Смерть Ленина в 1924-м запускает конвейерную коммеморацию вождя: его памятники и бюсты начинают возводить по всему Союзу, появляются целые производства, штампующие Ленина сотнями тысяч. К концу 20-х начинается и монументализация Сталина. Исследовательница культа Ленина Нина Тумаркин пишет, что огромную роль в этом сыграло размещение фигуры Джугашвили рядом с уже иконизированным Лениным в монументе, изображающим дуэт в Горках, — это к вопросу о том, как через монументы передаётся и укрепляется власть.
В первые двадцать лет Советского Союза власти почти или совсем не возводили монументов военным и войнам. Тем не менее, как пишет историк архитектуры Вадим Басс, уже в тридцатые годы «советская культура живет ожиданием войны — победоносной, малой кровью и на чужой земле». Происходит полное огосударствление культурной и архитектурной сферы, заигрывание с конструктивизмом сворачивается и сменяется неоклассицизмом. В 1937-м на парижской Международной выставке открывается павильон СССР с абсолютно эпическим монументом Веры Мухиной «Рабочий и колхозница», и потом начинается война.
В военные годы архитекторы и скульпторы получают неожиданный глоток свободы, связанный с общим ощущением, что традиционные монументальные формы просто недостаточны для передачи того ужаса и катастрофы, через который проходят советские народы. В официальном дискурсе, естественно, ужас и катастрофа назывались героизмом и самоотверженностью. Проекты монументов героям и жертвам военного времени — большинство из которых остались нереализованными — показывают, с одной стороны, разомкнутость творческого поиска этого времени, с другой — укрепление возникшего ещё в 20-е годы запроса на создание абсолютного, предельного монумента, — по типу Дворца советов, так и не возведённого. Этот запрос на предельность связан с тем, как советские власти вообще хотели фреймировать историю и настоящее — в эпической форме.
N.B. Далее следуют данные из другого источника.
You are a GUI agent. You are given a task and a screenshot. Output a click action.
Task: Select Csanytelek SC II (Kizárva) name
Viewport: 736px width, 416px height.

Форма героического эпоса идеально подходила, чтобы набор исторических событий упаковать в общенародный, универсальный нарратив, в котором растворяется личностное начало. У советского проекта были сверхчеловеческие амбиции, уже к концу тридцатых было ясно, что этот проект не сможет сделать жизнь людей выживаемой. Повседневность советского человека оказалась настолько запутана бессмысленностью террора, что логичным продолжением этого оказывается укутывание всего Союза в истерический аффект безрассудного героизма, готовности умереть в любую секунду. Война, в каком-то смысле, наступает вовремя. Искусствовед Давид Аркин в 1944 году пишет: «Монументы героям будут воздвигнуты по всей стране, во всех ее городах и весях. Их будут воздвигать и грядущие поколения, ибо память и слава героев этой войны станет величайшим и любимейшим эпосом нашего века». Он оказался прав: смерть 26 миллионов человек действительно стала любимейшим эпосом управленцев Советского Союза и затем России.
Историк Михаил Габович пишет, что первые военные монументы СССР начали появляться ещё до конца войны: в кильватере продвигающейся к Берлину Красной Армии. Часто они инициировались генералами и решали как практическую задачу — захоронения и коммеморации убитых военных, так и символическую и геополитическую: монументы воинам-освободителям размещались на главных площадях городов в Польше, Австрии, Германии и других государств, закрепляя влияние СССР на так называемых освобождённых территориях. Эти памятники не столько прославляли жертв войны, сколько грозили своей монументальностью местному населению, не давая забыть, чья теперь это земля, чьи войска невидимо осели в режимных казармах на окраинах.
Несколько лет после конца Второй Мировой советский монументализм был занят прославлением главного людоеда и его роли в выигранной войне. После развенчания культа личности монументы Джугашвили начали взрывать, сносить или убирать с глаз. В 60-е в СССР начинает оформляться светский культ победы в Великой Отечественной — это было вызвано и необходимостью укрепления легитимности очевидно гниющего режима, и приходом к власти Брежнева, чьё участие в войне подчёркивалось, опять же, с целью придания его власти законности. В 1965 году впервые с 1947-го масштабно празднуют День Победы. Вторая мировая, или Великая отечественная, начинает оформляться в качестве мастер-нарратива, центрального события Советской истории. Кирилл Сокол пишет об отчаянных попытках советского руководства в этот период централизовать мемориальное дело, чтобы возведение любых монументов согласовывалось с центральными исполнительными комитетами и комиссиями.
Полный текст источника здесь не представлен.